### Reading passage:

These iptables rules will give very uniformly distributed losses that will likely be very different from the kinds of bursty noisy results that occur on an across the world connection, the netem supports more sophisticated models of loss and delay.

Michael.Uray · January 25, 2019, 7:39pm

Even when I add just a 2ms delay, then I get a lot of errors in Wireshark on my FTP transfer.
tc qdisc add dev tun1 root netem delay 2ms 1ms 25%
Why could this be?

2019-01-25_20-38-08_Aufzeichnen_von_SSH_remote_capture

I am connected like this:
Win10 PC (10.102.0.43) -> OpenVPN Server <- OpenWRT Router (10.1.222.254) <- PLC (10.1.222.1)
The PC and the router dial into the OpenVPN server and the traffic gets routet from the PC via the OpenVPN server to the OpenWRT router and there is the PLC connected.

dlakelan · January 25, 2019, 7:58pm

There are lots of warnings about duplicates acks and out of order packets. I'm not quite sure what netem does with delay, but if you add delays that are variable and 25% correlated, is it possible that reordering is going on? ie. packet 1 is delayed say 3ms and packet 2 is delayed only 2ms and so packet 2 arrives before packet 3?

Michael.Uray · January 25, 2019, 8:10pm

It looks like, when I run tc qdisc add dev tun1 root netem delay 100ms only then everything is fine.

Is this only like a warning, or has this any influence on the traffic speed?

### Extracted records:

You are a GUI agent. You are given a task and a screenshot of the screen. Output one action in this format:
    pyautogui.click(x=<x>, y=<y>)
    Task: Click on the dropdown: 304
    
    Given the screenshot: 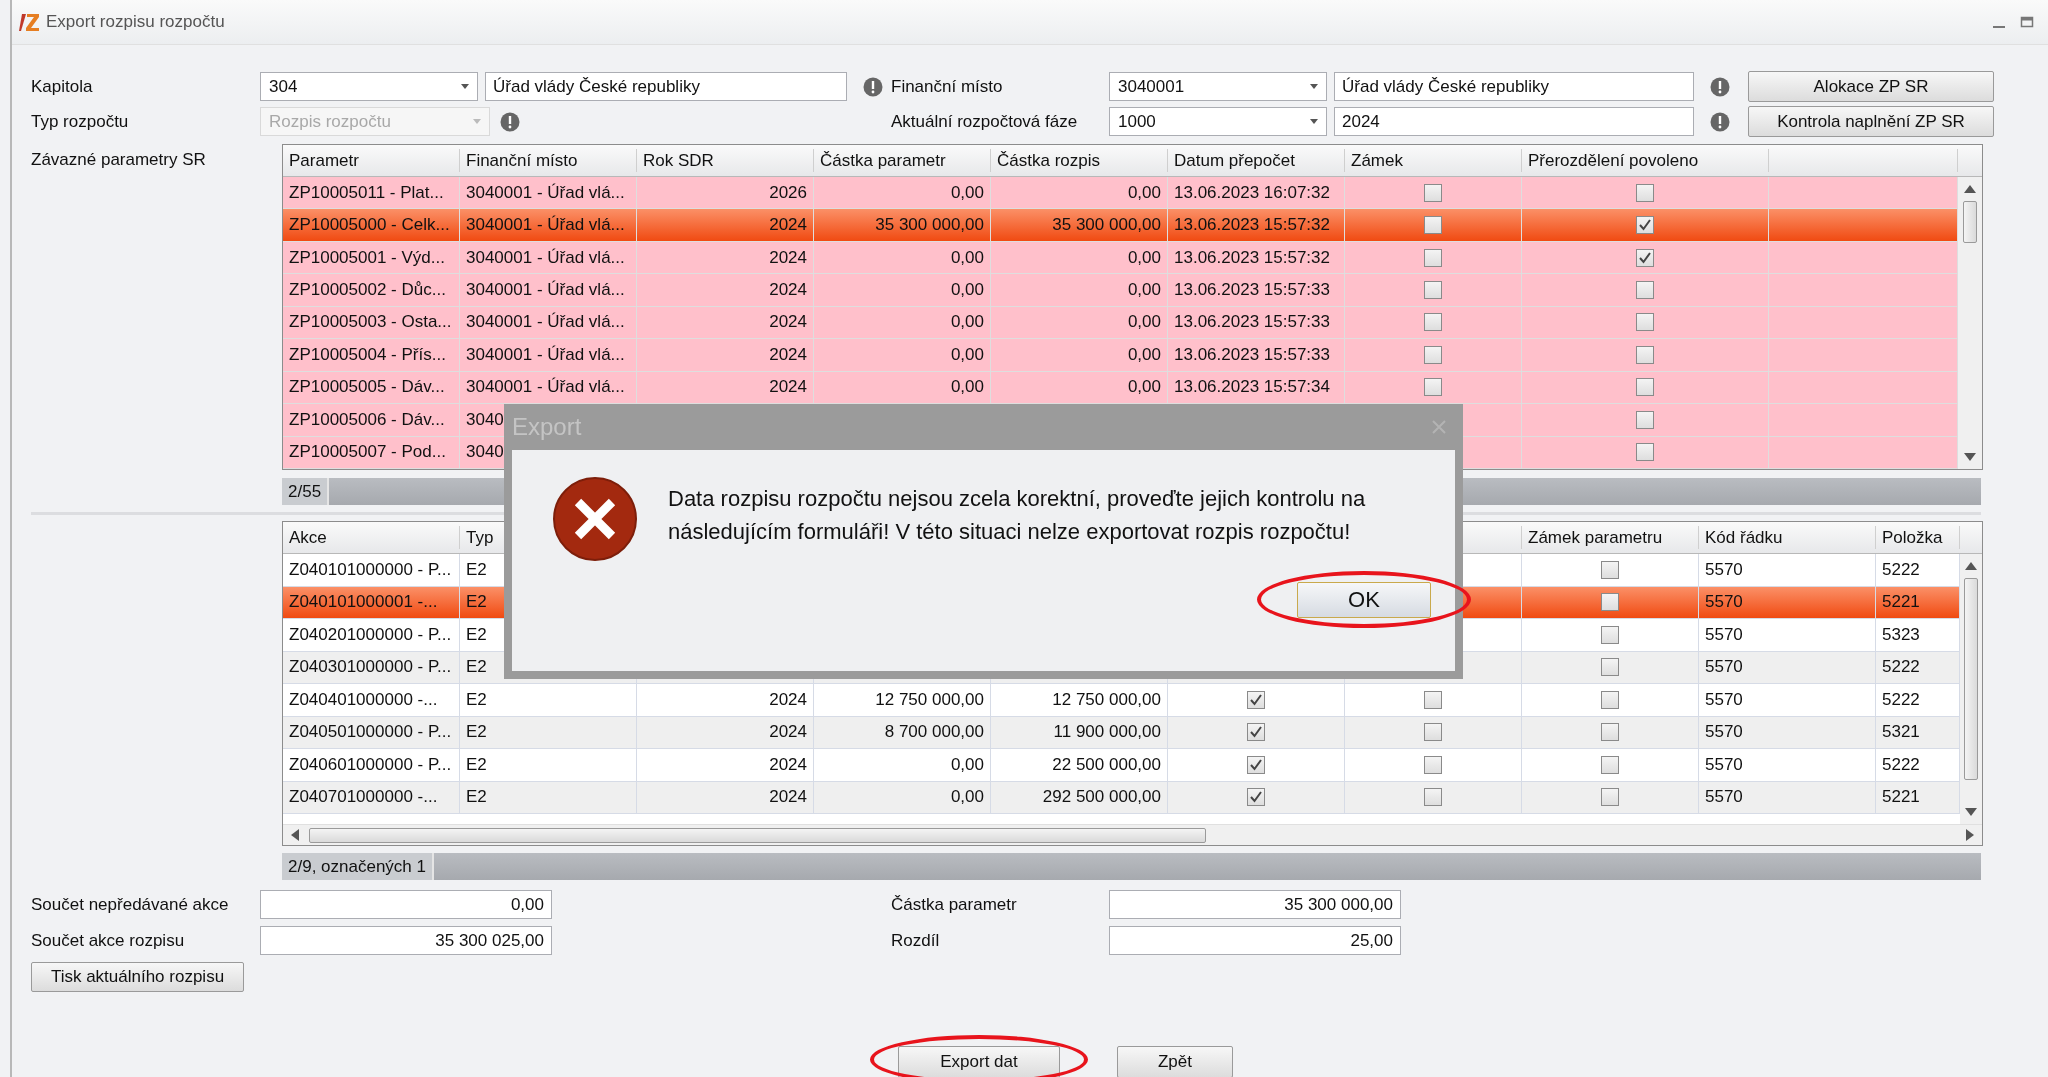 What is the action you would take?
    pyautogui.click(x=369, y=86)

### Task list:
- 1) In the netem thread, replace "PLC" with "programmable controller" and write out the part between "Even when I" and "the PLC connected.", inclusive.
- 2) Answer these questions about the netem thread:
(a) How much delay did Michael.Uray add when he got many errors in Wireshark on his FTP transfer?
(b) Which two devices dial into the OpenVPN server?
(c) With what netem delay did everything look fine?

### Solution set:
- 1)
Even when I add just a 2ms delay, then I get a lot of errors in Wireshark on my FTP transfer.
tc qdisc add dev tun1 root netem delay 2ms 1ms 25%
Why could this be?

2019-01-25_20-38-08_Aufzeichnen_von_SSH_remote_capture

I am connected like this:
Win10 PC (10.102.0.43) -> OpenVPN Server <- OpenWRT Router (10.1.222.254) <- programmable controller (10.1.222.1)
The PC and the router dial into the OpenVPN server and the traffic gets routet from the PC via the OpenVPN server to the OpenWRT router and there is the programmable controller connected.

- 2)
(a) A 2ms delay.
(b) The PC and the router.
(c) A delay of 100ms only.